Benchmarking small-variant genotyping in polyploids#

In this paper, we benchmark Octopus on polyploid samples.

Abstract#

Genotyping from sequencing is the basis of emerging strategies in the molecular breeding of polyploid plants. However, compared with the situation for diploids, in which genotyping accuracies are confidently determined with comprehensive benchmarks, polyploids have been neglected; there are no benchmarks measuring genotyping error rates for small variants using real sequencing reads. We previously introduced a variant calling method, Octopus, that accurately calls germline variants in diploids and somatic mutations in tumors. Here, we evaluate Octopus and other popular tools on whole-genome tetraploid and hexaploid data sets created using in silico mixtures of diploid Genome in a Bottle (GIAB) samples. We find that genotyping errors are abundant for typical sequencing depths but that Octopus makes 25% fewer errors than other methods on average.
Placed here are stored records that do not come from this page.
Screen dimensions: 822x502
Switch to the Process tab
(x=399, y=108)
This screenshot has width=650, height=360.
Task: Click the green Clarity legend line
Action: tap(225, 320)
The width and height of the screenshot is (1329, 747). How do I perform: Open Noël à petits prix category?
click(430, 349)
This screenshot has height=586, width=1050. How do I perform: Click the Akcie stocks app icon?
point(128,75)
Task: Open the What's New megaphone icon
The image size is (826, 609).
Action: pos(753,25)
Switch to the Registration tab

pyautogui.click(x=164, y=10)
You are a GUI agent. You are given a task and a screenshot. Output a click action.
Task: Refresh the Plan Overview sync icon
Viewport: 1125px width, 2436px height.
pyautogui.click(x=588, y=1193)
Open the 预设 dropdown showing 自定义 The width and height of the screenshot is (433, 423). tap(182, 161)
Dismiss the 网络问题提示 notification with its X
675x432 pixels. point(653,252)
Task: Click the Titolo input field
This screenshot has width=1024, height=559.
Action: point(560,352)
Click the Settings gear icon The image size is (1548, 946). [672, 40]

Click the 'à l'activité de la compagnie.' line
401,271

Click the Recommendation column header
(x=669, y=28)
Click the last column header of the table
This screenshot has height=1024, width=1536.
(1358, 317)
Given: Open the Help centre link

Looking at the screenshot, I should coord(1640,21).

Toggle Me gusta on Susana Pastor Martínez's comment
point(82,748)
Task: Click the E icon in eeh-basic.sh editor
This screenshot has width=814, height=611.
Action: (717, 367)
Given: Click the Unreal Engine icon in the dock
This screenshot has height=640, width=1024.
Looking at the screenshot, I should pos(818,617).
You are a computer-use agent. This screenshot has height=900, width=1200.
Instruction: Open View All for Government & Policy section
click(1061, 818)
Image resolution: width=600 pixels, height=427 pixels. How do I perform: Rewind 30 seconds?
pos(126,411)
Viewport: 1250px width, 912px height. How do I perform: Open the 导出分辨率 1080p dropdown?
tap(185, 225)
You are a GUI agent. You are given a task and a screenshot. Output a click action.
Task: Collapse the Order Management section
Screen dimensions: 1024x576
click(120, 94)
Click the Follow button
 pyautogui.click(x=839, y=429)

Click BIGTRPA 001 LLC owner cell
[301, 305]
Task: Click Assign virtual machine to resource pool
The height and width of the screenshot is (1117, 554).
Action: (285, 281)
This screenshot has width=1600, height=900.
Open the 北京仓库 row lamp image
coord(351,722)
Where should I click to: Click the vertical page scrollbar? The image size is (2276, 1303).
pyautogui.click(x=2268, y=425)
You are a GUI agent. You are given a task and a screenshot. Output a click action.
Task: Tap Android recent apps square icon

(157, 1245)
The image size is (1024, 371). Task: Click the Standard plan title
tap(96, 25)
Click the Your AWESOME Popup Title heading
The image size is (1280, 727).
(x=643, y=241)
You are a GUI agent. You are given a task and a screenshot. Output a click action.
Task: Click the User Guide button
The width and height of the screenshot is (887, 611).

We supplement our benchmarks with concordance analysis in real autotriploid banana data sets.

Bibtex#

@article{Cooke01022022,
author = {Cooke, Daniel P. and Wedge, David C. and Lunter, Gerton},
title = {Benchmarking small-variant genotyping in polyploids},
volume = {32},
number = {2},
pages = {403-408},
year = {2022},
doi = {10.1101/gr.275579.121},
URL = {http://genome.cshlp.org/content/32/2/403.abstract},
eprint = {http://genome.cshlp.org/content/32/2/403.full.pdf+html},
journal = {Genome Research}
}

Accurate genotyping of single cells with Octopus#

Absract#

We describe an extension to our variant calling tool, Octopus (https://github.com/luntergroup/octopus), for single-cell DNA sequencing data. Octopus jointly genotypes cells from a lineage, accounting for amplification stochasticity and sequencing error with a haplotype-based Bayesian model. Octopus is considerably more accurate at genotyping single cells than existing methods.

Bibtex#

@article{RN862,
author = {Daniel, Cooke P. and Gerton, Lunter and David C., Wedge},
title = {Accurate genotyping of single cells with Octopus},
journal = {Research Square},
ISSN = {2693-5015},
DOI = {10.21203/rs.3.rs-583831/v1},
url = {https://doi.org/10.21203/rs.3.rs-583831/v1},
year = {2021},
type = {Journal Article}
}